[DATA TO PROCESS — start]

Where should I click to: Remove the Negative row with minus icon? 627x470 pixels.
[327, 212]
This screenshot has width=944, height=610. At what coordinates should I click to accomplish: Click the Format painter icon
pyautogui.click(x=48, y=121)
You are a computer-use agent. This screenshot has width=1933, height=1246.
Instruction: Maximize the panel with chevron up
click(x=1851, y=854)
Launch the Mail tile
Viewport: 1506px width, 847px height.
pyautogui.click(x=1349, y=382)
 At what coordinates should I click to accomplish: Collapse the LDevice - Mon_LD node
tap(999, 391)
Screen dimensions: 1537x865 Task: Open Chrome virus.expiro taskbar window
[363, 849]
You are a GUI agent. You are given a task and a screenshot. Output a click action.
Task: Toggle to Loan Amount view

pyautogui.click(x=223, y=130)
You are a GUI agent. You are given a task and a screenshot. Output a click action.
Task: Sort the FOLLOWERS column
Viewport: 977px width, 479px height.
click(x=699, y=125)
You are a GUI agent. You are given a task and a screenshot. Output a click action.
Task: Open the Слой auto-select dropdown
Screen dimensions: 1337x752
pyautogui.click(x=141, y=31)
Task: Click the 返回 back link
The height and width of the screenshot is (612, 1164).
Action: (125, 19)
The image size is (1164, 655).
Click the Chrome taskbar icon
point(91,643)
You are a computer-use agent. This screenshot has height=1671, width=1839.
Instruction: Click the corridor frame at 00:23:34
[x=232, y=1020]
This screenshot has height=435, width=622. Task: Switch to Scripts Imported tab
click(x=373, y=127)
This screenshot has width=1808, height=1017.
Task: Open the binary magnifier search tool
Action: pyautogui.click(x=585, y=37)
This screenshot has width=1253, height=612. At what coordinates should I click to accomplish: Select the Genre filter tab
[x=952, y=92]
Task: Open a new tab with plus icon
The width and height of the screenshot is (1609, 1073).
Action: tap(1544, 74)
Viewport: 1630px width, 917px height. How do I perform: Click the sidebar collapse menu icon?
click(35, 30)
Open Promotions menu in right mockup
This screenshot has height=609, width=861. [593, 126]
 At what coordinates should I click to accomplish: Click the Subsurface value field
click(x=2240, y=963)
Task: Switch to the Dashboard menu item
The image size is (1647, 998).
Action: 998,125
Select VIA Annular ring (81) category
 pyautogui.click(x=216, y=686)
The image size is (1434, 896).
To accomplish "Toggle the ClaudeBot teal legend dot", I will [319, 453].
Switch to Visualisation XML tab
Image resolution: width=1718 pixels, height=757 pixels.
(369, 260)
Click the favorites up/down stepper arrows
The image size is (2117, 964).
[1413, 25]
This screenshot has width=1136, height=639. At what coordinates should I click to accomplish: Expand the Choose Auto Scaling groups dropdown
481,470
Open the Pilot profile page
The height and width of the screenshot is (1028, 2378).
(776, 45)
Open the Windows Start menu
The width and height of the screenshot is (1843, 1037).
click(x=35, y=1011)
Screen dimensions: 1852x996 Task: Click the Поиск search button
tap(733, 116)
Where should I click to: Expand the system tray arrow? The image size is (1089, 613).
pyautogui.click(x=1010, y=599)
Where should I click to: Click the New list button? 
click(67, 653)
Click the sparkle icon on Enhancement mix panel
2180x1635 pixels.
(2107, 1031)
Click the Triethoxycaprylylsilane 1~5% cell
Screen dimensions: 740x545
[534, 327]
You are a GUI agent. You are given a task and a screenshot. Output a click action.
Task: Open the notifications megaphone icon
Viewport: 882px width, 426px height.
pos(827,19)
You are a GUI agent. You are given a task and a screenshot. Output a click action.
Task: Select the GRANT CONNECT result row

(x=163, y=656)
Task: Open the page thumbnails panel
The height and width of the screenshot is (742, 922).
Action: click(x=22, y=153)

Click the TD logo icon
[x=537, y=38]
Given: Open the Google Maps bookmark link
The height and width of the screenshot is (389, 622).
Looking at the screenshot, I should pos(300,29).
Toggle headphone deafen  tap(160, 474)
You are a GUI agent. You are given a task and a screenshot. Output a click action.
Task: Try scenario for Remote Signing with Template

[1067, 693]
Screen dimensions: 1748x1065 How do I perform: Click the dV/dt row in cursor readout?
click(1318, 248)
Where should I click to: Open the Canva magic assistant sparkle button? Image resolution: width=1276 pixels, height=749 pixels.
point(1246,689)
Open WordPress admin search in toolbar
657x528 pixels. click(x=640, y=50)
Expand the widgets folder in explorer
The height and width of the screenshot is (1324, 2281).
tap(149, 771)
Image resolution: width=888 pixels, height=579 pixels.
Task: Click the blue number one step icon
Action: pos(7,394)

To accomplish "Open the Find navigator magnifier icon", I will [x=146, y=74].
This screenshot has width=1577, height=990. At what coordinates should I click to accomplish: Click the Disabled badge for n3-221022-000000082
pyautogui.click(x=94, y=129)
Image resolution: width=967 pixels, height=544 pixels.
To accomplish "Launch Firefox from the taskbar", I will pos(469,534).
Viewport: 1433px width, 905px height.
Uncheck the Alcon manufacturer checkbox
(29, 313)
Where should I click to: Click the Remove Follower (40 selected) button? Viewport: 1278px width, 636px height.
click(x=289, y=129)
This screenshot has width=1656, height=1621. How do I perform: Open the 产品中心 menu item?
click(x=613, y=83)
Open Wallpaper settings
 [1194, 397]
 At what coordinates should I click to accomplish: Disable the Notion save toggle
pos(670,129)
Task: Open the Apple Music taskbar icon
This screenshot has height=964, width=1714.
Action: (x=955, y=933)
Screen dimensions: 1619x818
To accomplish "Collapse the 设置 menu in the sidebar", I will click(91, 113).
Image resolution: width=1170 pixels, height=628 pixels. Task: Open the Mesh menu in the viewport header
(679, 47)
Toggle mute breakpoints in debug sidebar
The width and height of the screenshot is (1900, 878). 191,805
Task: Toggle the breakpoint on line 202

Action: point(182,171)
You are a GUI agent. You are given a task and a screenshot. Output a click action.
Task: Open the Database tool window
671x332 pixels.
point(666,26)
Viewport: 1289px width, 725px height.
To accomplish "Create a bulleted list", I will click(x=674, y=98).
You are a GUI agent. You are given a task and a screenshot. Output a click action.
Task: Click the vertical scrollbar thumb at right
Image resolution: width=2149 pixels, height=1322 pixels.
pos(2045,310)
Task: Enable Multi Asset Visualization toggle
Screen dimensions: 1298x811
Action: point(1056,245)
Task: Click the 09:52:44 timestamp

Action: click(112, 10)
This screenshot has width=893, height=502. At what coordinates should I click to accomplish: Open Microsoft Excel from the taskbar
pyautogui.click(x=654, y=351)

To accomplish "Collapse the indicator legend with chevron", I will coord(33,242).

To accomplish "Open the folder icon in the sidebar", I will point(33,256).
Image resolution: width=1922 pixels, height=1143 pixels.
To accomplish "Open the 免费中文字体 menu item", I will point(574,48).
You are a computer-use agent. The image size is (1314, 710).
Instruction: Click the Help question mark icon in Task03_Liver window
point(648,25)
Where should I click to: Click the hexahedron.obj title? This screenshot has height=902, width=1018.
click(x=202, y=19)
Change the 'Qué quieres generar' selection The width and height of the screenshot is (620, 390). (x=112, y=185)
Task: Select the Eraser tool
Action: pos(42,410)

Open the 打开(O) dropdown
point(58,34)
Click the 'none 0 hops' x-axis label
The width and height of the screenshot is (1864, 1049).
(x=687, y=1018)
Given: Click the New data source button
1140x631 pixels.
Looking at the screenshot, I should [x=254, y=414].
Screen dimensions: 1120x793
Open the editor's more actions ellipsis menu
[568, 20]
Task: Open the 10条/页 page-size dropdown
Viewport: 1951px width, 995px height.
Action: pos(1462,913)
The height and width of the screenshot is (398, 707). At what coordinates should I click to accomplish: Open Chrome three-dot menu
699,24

[DATA TO PROCESS — finish]

◆ TASK ◆
Write out each line of the data above again, exactly as given.

◆ RESPONSE TO THE EXERCISE ◆
Where should I click to: Remove the Negative row with minus icon? 627x470 pixels.
[327, 212]
This screenshot has width=944, height=610. At what coordinates should I click to accomplish: Click the Format painter icon
pyautogui.click(x=48, y=121)
You are a computer-use agent. This screenshot has width=1933, height=1246.
Instruction: Maximize the panel with chevron up
click(x=1851, y=854)
Launch the Mail tile
Viewport: 1506px width, 847px height.
pyautogui.click(x=1349, y=382)
 At what coordinates should I click to accomplish: Collapse the LDevice - Mon_LD node
tap(999, 391)
Screen dimensions: 1537x865 Task: Open Chrome virus.expiro taskbar window
[363, 849]
You are a GUI agent. You are given a task and a screenshot. Output a click action.
Task: Toggle to Loan Amount view

pyautogui.click(x=223, y=130)
You are a GUI agent. You are given a task and a screenshot. Output a click action.
Task: Sort the FOLLOWERS column
Viewport: 977px width, 479px height.
click(x=699, y=125)
You are a GUI agent. You are given a task and a screenshot. Output a click action.
Task: Open the Слой auto-select dropdown
Screen dimensions: 1337x752
pyautogui.click(x=141, y=31)
Task: Click the 返回 back link
The height and width of the screenshot is (612, 1164).
Action: (125, 19)
The image size is (1164, 655).
Click the Chrome taskbar icon
point(91,643)
You are a computer-use agent. This screenshot has height=1671, width=1839.
Instruction: Click the corridor frame at 00:23:34
[x=232, y=1020]
This screenshot has height=435, width=622. Task: Switch to Scripts Imported tab
click(x=373, y=127)
This screenshot has width=1808, height=1017.
Task: Open the binary magnifier search tool
Action: pyautogui.click(x=585, y=37)
This screenshot has width=1253, height=612. At what coordinates should I click to accomplish: Select the Genre filter tab
[x=952, y=92]
Task: Open a new tab with plus icon
The width and height of the screenshot is (1609, 1073).
Action: tap(1544, 74)
Viewport: 1630px width, 917px height. How do I perform: Click the sidebar collapse menu icon?
click(35, 30)
Open Promotions menu in right mockup
This screenshot has height=609, width=861. [593, 126]
 At what coordinates should I click to accomplish: Click the Subsurface value field
click(x=2240, y=963)
Task: Switch to the Dashboard menu item
The image size is (1647, 998).
Action: 998,125
Select VIA Annular ring (81) category
 pyautogui.click(x=216, y=686)
The image size is (1434, 896).
To accomplish "Toggle the ClaudeBot teal legend dot", I will [319, 453].
Switch to Visualisation XML tab
Image resolution: width=1718 pixels, height=757 pixels.
(369, 260)
Click the favorites up/down stepper arrows
The image size is (2117, 964).
[1413, 25]
This screenshot has width=1136, height=639. At what coordinates should I click to accomplish: Expand the Choose Auto Scaling groups dropdown
481,470
Open the Pilot profile page
The height and width of the screenshot is (1028, 2378).
(776, 45)
Open the Windows Start menu
The width and height of the screenshot is (1843, 1037).
click(x=35, y=1011)
Screen dimensions: 1852x996 Task: Click the Поиск search button
tap(733, 116)
Where should I click to: Expand the system tray arrow? The image size is (1089, 613).
pyautogui.click(x=1010, y=599)
Where should I click to: Click the New list button? 
click(67, 653)
Click the sparkle icon on Enhancement mix panel
2180x1635 pixels.
(2107, 1031)
Click the Triethoxycaprylylsilane 1~5% cell
Screen dimensions: 740x545
[534, 327]
You are a GUI agent. You are given a task and a screenshot. Output a click action.
Task: Open the notifications megaphone icon
Viewport: 882px width, 426px height.
pos(827,19)
You are a GUI agent. You are given a task and a screenshot. Output a click action.
Task: Select the GRANT CONNECT result row

(x=163, y=656)
Task: Open the page thumbnails panel
The height and width of the screenshot is (742, 922).
Action: click(x=22, y=153)

Click the TD logo icon
[x=537, y=38]
Given: Open the Google Maps bookmark link
The height and width of the screenshot is (389, 622).
Looking at the screenshot, I should pos(300,29).
Toggle headphone deafen  tap(160, 474)
You are a GUI agent. You are given a task and a screenshot. Output a click action.
Task: Try scenario for Remote Signing with Template

[1067, 693]
Screen dimensions: 1748x1065 How do I perform: Click the dV/dt row in cursor readout?
click(1318, 248)
Where should I click to: Open the Canva magic assistant sparkle button? Image resolution: width=1276 pixels, height=749 pixels.
point(1246,689)
Open WordPress admin search in toolbar
657x528 pixels. click(x=640, y=50)
Expand the widgets folder in explorer
The height and width of the screenshot is (1324, 2281).
tap(149, 771)
Image resolution: width=888 pixels, height=579 pixels.
Task: Click the blue number one step icon
Action: pos(7,394)

To accomplish "Open the Find navigator magnifier icon", I will [x=146, y=74].
This screenshot has width=1577, height=990. At what coordinates should I click to accomplish: Click the Disabled badge for n3-221022-000000082
pyautogui.click(x=94, y=129)
Image resolution: width=967 pixels, height=544 pixels.
To accomplish "Launch Firefox from the taskbar", I will pos(469,534).
Viewport: 1433px width, 905px height.
Uncheck the Alcon manufacturer checkbox
(29, 313)
Where should I click to: Click the Remove Follower (40 selected) button? Viewport: 1278px width, 636px height.
click(x=289, y=129)
This screenshot has width=1656, height=1621. How do I perform: Open the 产品中心 menu item?
click(x=613, y=83)
Open Wallpaper settings
 [1194, 397]
 At what coordinates should I click to accomplish: Disable the Notion save toggle
pos(670,129)
Task: Open the Apple Music taskbar icon
This screenshot has height=964, width=1714.
Action: (x=955, y=933)
Screen dimensions: 1619x818
To accomplish "Collapse the 设置 menu in the sidebar", I will click(91, 113).
Image resolution: width=1170 pixels, height=628 pixels. Task: Open the Mesh menu in the viewport header
(679, 47)
Toggle mute breakpoints in debug sidebar
The width and height of the screenshot is (1900, 878). 191,805
Task: Toggle the breakpoint on line 202

Action: point(182,171)
You are a GUI agent. You are given a task and a screenshot. Output a click action.
Task: Open the Database tool window
671x332 pixels.
point(666,26)
Viewport: 1289px width, 725px height.
To accomplish "Create a bulleted list", I will click(x=674, y=98).
You are a GUI agent. You are given a task and a screenshot. Output a click action.
Task: Click the vertical scrollbar thumb at right
Image resolution: width=2149 pixels, height=1322 pixels.
pos(2045,310)
Task: Enable Multi Asset Visualization toggle
Screen dimensions: 1298x811
Action: point(1056,245)
Task: Click the 09:52:44 timestamp

Action: click(112, 10)
This screenshot has width=893, height=502. At what coordinates should I click to accomplish: Open Microsoft Excel from the taskbar
pyautogui.click(x=654, y=351)

To accomplish "Collapse the indicator legend with chevron", I will coord(33,242).

To accomplish "Open the folder icon in the sidebar", I will point(33,256).
Image resolution: width=1922 pixels, height=1143 pixels.
To accomplish "Open the 免费中文字体 menu item", I will point(574,48).
You are a computer-use agent. The image size is (1314, 710).
Instruction: Click the Help question mark icon in Task03_Liver window
point(648,25)
Where should I click to: Click the hexahedron.obj title? This screenshot has height=902, width=1018.
click(x=202, y=19)
Change the 'Qué quieres generar' selection The width and height of the screenshot is (620, 390). (x=112, y=185)
Task: Select the Eraser tool
Action: pos(42,410)

Open the 打开(O) dropdown
point(58,34)
Click the 'none 0 hops' x-axis label
The width and height of the screenshot is (1864, 1049).
(x=687, y=1018)
Given: Click the New data source button
1140x631 pixels.
Looking at the screenshot, I should [x=254, y=414].
Screen dimensions: 1120x793
Open the editor's more actions ellipsis menu
[568, 20]
Task: Open the 10条/页 page-size dropdown
Viewport: 1951px width, 995px height.
Action: pos(1462,913)
The height and width of the screenshot is (398, 707). At what coordinates should I click to accomplish: Open Chrome three-dot menu
699,24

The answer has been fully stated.